Morris was driving a Humvee in Albu Hayatt, Iraq, on Christmas Eve when a bomb exploded and he was killed.

His surfboard sat behind his casket in the sanctuary.

Morris' cell phone message announced that if he didn't answer he was probably at church or surfing.

His father, Lloyd Morris, a retired prison chaplain, told the crowd that his son's last letter home asked for prayers for everybody involved in Iraq. Stephen Morris told his family that five in his unit had been killed.

"We're going everywhere and doing everything," Stephen Morris wrote in the letter.

But he remained upbeat, writing to his father: "I've led seven people to know Jesus since I've been here."

The church's youth pastor, the Rev. Brad Dawson, said in August Morris slipped into a youth service while visiting his home. Afterward Morris talked to the minister about a couple of kids at the service who didn't seem to be paying attention to the message.

Morris said he, too, once tried to block out the message, but that it got through to him. He encouraged the minister to keep up his mission.

"It's working," Morris said. "It's working, Brad."

Stationed in Hawaii before being sent to Iraq, the young Marine had fallen in love with a girl there and with the island surf, his family said.

"I called Stephen the light of my smile," Lacey Uilani De Guzman, his girlfriend, said during the service.

"When it's my time, I will go and surf with him in heaven," she said.

More than 40 motorcycle riders from a group called the Patriot Guard Riders joined officers from several area police and fire departments to escort the solemn procession on the more than 65-mile journey to Houston National Cemetery.
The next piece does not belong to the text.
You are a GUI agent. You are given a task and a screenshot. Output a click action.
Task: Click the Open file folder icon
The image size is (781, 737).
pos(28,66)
Along the way people stood beneath umbrellas, or just out in the rain to watch Morris pass by.

Some stood at attention. Many held flags.

The rain ended as the procession neared the cemetery, which holds the graves of 60,000 veterans and spouses.
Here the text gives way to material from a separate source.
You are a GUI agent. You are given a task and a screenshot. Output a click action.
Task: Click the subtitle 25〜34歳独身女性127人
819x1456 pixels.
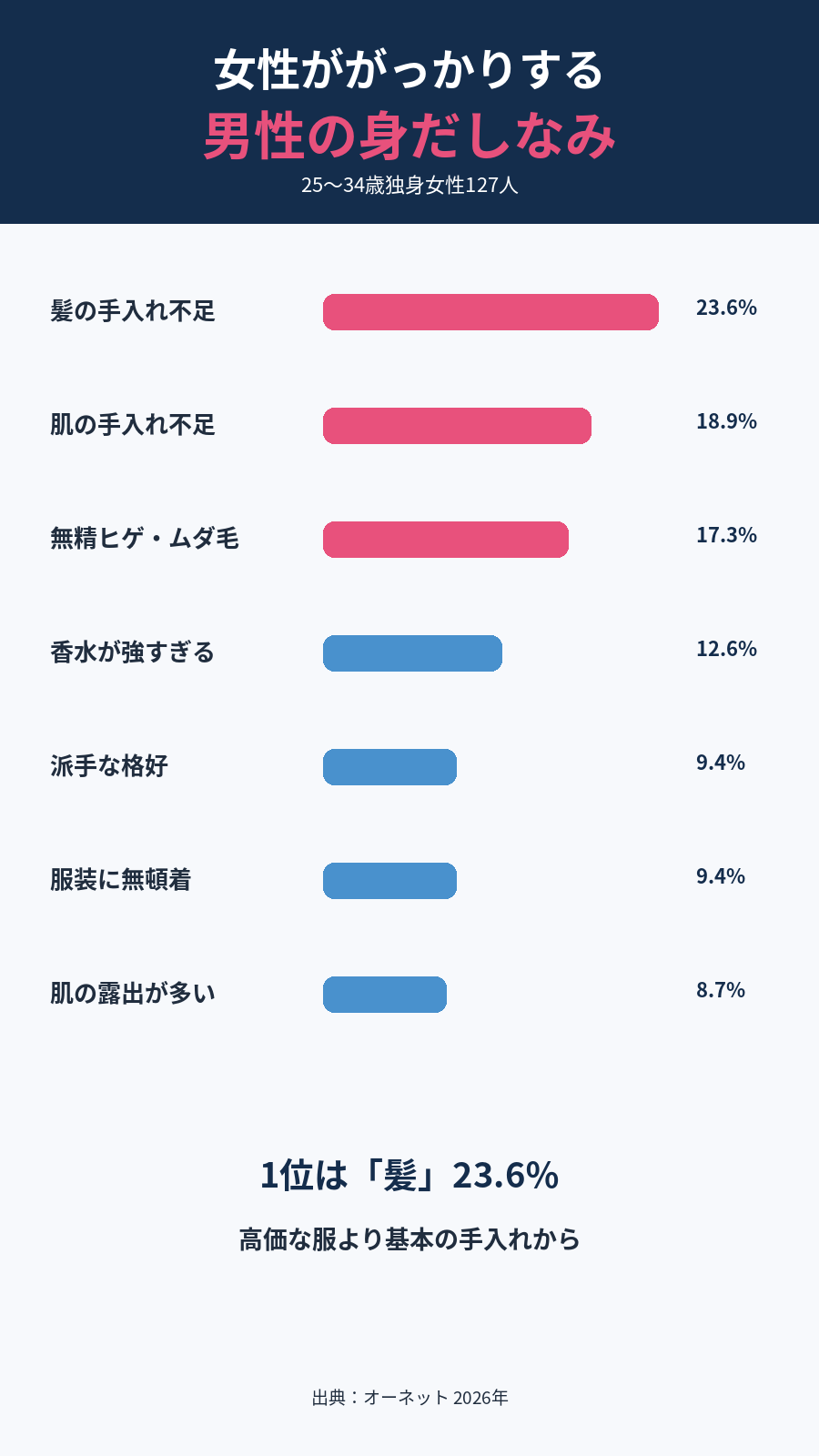coord(410,185)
A Marine honor guard fired three volleys in a gun salute and a single bugler stood atop a ceremonial shelter and blew taps.
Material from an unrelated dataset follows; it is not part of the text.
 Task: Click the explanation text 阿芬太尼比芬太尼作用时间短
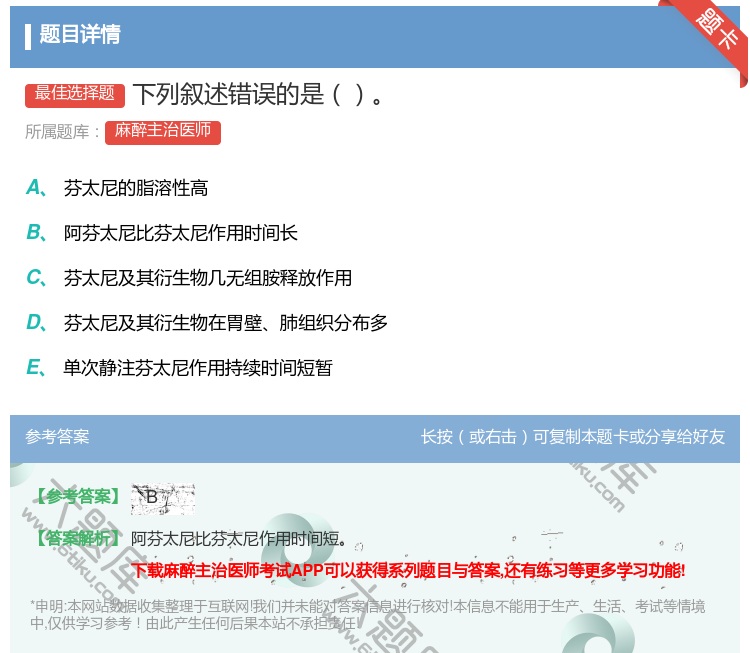(x=240, y=540)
Col. Greg Boyle, Morris' regimental commander, handed the flag that covered the casket to Morris' parents, Anna and Lloyd Morris.

The colonel quietly thanked family members for the great sacrifice they had made and for the great service their son had performed.

A day before, Boyle had given the family Morris' Purple Heart medal.

After the ceremony, hundreds of friends filed by, greeting the family.

Among them was Tanner Ford, 21, the twin brother of Army Spc. Philip Cody Ford, who was killed in a similar Humvee bombing near Baghdad on Dec. 10.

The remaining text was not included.